#### WORK TO BE COMPLETED
The exercise asks for every line of the data to be reproduced exactly.

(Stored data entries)
------------------------------------------------------------

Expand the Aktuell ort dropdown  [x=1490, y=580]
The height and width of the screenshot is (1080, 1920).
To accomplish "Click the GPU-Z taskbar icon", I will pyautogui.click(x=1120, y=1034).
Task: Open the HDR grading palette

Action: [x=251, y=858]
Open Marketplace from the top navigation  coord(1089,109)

------------------------------------------------------------

#### EXERCISE SOLUTION
Expand the Aktuell ort dropdown  [x=1490, y=580]
The height and width of the screenshot is (1080, 1920).
To accomplish "Click the GPU-Z taskbar icon", I will pyautogui.click(x=1120, y=1034).
Task: Open the HDR grading palette

Action: [x=251, y=858]
Open Marketplace from the top navigation  coord(1089,109)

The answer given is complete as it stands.